DH Memere used to make this pork pate. My MIL made it but it was too dry and she would never release the recipe to her children. I know my FIL who was French Canadian  used to make westerns with it and used it as a spread on toast. My husband is looking for a recipe just like Memere's. I do not care for it but he loves it.

Thanks so much.


----------



## MULTIZ321 (Dec 3, 2006)

Pcgirl54,

Here is Emeril Lagasse's Creton Recipe http://www.recipezaar.com/17992

and another Creton recipe

and a traditional Christmas Cretons recipe from Quebec

and an interesting Chowhound thread on Cretons and a recipe if you scroll down 


Richard


----------



## grest (Dec 4, 2006)

Yum!  We had creton regularly when I was a kid, and in fact my mom still makes it all the time...but she can't seem to write down a recipe...she goes by taste and instinct, and it always works.  I'll be back home in Maine for Christmas...will try to figure it out.  Meanwhile, if you are in Lewiston, ME sometime, there is a privately owned grocery store called Bourque's Market, known for its great meats...they make creton, delicious creton, every week, both in the pork and turkey variety...I never heard of people ordering and getting it by mail, but it might be worth a shot..
Connie


----------



## DianeG (Dec 4, 2006)

*Creton*

Creton is not creton if you don't add cloves... creton shouldn't never be made bland.

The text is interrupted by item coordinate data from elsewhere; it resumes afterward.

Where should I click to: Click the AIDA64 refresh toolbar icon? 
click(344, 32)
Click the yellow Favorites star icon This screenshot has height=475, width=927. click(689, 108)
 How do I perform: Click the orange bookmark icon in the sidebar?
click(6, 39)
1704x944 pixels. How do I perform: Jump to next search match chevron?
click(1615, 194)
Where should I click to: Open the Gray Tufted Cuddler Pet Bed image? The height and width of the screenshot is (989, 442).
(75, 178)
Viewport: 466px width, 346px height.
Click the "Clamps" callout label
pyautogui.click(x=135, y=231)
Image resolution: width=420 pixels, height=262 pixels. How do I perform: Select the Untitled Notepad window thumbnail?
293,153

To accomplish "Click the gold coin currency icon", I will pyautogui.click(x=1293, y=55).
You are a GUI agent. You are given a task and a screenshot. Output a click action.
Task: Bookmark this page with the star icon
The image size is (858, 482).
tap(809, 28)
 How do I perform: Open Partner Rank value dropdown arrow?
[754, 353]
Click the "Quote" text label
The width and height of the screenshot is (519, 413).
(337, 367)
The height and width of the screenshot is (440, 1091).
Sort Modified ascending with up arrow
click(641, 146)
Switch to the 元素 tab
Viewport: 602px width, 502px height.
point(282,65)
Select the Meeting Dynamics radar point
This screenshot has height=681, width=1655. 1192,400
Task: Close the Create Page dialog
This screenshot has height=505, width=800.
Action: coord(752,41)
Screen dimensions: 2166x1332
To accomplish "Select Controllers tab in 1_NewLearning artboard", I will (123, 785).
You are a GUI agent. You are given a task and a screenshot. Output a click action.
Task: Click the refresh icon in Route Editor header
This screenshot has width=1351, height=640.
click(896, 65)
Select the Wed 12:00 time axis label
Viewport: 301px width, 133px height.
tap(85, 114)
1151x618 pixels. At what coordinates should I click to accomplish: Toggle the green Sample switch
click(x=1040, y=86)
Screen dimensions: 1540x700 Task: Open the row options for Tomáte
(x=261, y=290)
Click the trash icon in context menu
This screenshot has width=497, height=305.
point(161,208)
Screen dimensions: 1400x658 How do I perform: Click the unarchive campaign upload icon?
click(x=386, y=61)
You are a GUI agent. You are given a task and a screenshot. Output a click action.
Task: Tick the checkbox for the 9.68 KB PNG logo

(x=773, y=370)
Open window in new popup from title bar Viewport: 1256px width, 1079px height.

My mother has been experimenting with various meat versions. Personally, I really can't tell the difference much when the pork is blended either with veal or turkey. The key is still to marble the creton with enough fat and to season it with enough onion, bit of garlic, bit of salt, more pepper, dash of cloves and bit of cinnamon. Sage is also nice in creton.

My local butcher carries an all-lamb version of creton that is now my absolute favorite. However, my hubby prefers the more traditional pork versions, which is quite funny because he's a Prairie-boy of Icelandic descent. He's been living in Quebec long enough now to merrit the title of 'Anglo-Québecois'   He likes his creton on 'brown' (wholewheat) toast, on the side with beans. If we go out for breakfast locally and doesn't get either with the usual bacon & eggs, he feels seriously cheated


----------



## pcgirl54 (Dec 4, 2006)

Thanks so much. Nice to know there are versions of this. Keep those posts coming.
 My FIL parents were from an area south of Montreal. Both his parents were from large farm families of 17-18 children. Creton was his mother's special recipe. None of them sadly are no longer with us.


----------